T = TagSystem(2, [[2], [1, 0], [1, 1, 0]])
print(decide(T, [2, 2]))

With this approach, if \(T\) halts on \(A\), then the algorithm will always correctly return "halts" (that is, this algorithm recognizes halting strings). However, if \(T\) loops on \(A\), then the algorithm will loop forever because… well… it doesn’t halt. Luckily, a tag system that loops will continue to revisit the same finite set of strings at the same fixed interval over and over again, so we can catch this by recording all the strings we see and returning “loops” if we ever see the same one twice:

def decide(T, A):
    seen = set()
    while len(A) >= T.v:
        if tuple(A) in seen:
            return "loops"
        seen.add(tuple(A))
        read = A[0]
        A = A[T.v:] + T.rules[read]
    return "halts"

T = TagSystem(2, [[2], [1, 0], [1, 1, 0]])
print(decide(T, [1, 0, 2]))

With this revision, we can recognize any string that halts or loops. The only other possibility is that a string diverges, which is where we get stuck: how can we distinguish a string that diverges from a string that loops? Well, a diverging string eventually blows up in length, whereas a looping string is transient for some number of steps before repeating strings. But is there a reliable way to tell whether we’re in the middle of the transient of a looping string or diverging (potentially slowly)? We could try some different tricks, but they’ll all be confounded by the fact that some looping strings explode in length by a lot before they loop, and some diverging strings grow really slowly. Tag systems being Turing complete shows that this problem is impossible.

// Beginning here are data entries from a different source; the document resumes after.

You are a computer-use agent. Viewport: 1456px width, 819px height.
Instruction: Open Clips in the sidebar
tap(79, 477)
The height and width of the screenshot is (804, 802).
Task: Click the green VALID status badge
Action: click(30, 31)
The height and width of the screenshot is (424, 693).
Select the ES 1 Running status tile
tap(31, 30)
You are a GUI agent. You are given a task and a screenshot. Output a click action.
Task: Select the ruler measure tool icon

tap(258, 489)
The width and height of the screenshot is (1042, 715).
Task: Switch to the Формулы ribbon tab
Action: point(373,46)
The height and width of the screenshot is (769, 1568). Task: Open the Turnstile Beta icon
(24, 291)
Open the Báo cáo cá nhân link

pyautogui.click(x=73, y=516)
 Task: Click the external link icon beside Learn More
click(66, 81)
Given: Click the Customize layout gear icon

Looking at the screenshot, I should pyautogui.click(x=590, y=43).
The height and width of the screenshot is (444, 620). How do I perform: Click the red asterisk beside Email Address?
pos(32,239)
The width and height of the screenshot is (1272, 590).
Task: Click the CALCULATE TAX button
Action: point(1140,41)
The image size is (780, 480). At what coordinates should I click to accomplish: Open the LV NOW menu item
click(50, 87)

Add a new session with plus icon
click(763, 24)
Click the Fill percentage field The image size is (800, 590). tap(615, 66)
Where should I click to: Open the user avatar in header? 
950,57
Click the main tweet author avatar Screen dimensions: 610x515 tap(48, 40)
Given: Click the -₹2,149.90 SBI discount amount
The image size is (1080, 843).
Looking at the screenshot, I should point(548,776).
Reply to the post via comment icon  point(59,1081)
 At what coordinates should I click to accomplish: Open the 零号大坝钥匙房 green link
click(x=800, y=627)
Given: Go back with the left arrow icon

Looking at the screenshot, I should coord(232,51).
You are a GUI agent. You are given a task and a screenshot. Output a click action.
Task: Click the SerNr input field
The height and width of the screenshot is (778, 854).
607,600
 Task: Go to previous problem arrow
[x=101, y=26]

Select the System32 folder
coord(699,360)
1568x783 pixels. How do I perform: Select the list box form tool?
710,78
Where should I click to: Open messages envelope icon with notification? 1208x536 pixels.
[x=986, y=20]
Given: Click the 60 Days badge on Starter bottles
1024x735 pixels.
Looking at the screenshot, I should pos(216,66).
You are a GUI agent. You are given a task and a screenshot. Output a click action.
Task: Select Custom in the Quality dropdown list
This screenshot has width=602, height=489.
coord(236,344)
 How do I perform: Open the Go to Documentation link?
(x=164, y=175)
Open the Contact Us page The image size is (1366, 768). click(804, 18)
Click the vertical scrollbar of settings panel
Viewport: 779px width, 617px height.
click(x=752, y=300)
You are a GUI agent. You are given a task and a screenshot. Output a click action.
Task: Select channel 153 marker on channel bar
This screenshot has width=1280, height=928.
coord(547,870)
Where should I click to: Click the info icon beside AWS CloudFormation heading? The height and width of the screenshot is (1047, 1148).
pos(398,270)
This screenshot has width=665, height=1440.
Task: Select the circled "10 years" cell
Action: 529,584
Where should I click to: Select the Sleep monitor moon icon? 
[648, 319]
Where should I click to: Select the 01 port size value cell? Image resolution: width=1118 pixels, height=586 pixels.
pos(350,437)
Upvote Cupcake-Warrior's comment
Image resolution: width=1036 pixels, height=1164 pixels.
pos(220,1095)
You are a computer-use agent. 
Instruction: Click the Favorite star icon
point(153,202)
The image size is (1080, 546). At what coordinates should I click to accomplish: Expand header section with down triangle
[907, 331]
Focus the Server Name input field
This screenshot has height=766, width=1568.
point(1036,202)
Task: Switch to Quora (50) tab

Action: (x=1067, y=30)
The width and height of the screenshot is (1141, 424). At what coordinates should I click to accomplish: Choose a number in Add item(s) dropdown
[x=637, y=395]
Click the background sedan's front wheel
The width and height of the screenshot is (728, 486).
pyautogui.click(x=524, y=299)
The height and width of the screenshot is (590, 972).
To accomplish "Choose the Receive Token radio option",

However, it doesn’t mean that the problem is never solvable, because there are tag systems where it’s not only possible, but actually easy. We’ve already seen a nontrivial partial solution to the problem of tag: if one can prove that a particular tag system never diverges, then the algorithm above solves the problem of tag for it. At this point, you might wonder what sorts of tag systems we can prove never diverge – I’ll answer that in a moment, but I’ll first suggest a detour to an even simpler tag system to analyze, which removes two marbles from the machine and never inserts anything:

\[\begin{cases} \mathrm{remove}\, 2\, \mathrm{marbles} \\ R \rightarrow \epsilon \\ G \rightarrow \epsilon \\ B \rightarrow \epsilon \end{cases}\]

This tag system clearly halts. On every step, we take two marbles out and add zero back in, and so the total number of marbles decreases by two. If we start with N marbles, after \(\lfloor \frac{N}{2} \rfloor\) steps we have less than two marbles left, and halt. We can also concoct a similarly easy to analyze tag system that usually loops:

\[\begin{cases} \mathrm{remove}\, 2\, \mathrm{marbles} \\ R \rightarrow GB \\ G \rightarrow BR \\ B \rightarrow RG \end{cases}\]

For any string of length less than two, this tag system has already halted. For any other string, we take two marbles out and add two back in on every step. Therefore, the total number of marbles stays the same at each step. For any particular starting sequence of length \(N > 2\), the length after any number of steps is still \(N\). Since there are finitely many strings of length \(N\), by the pigeonhole principle we eventually have to repeat one, and so this tag system loops.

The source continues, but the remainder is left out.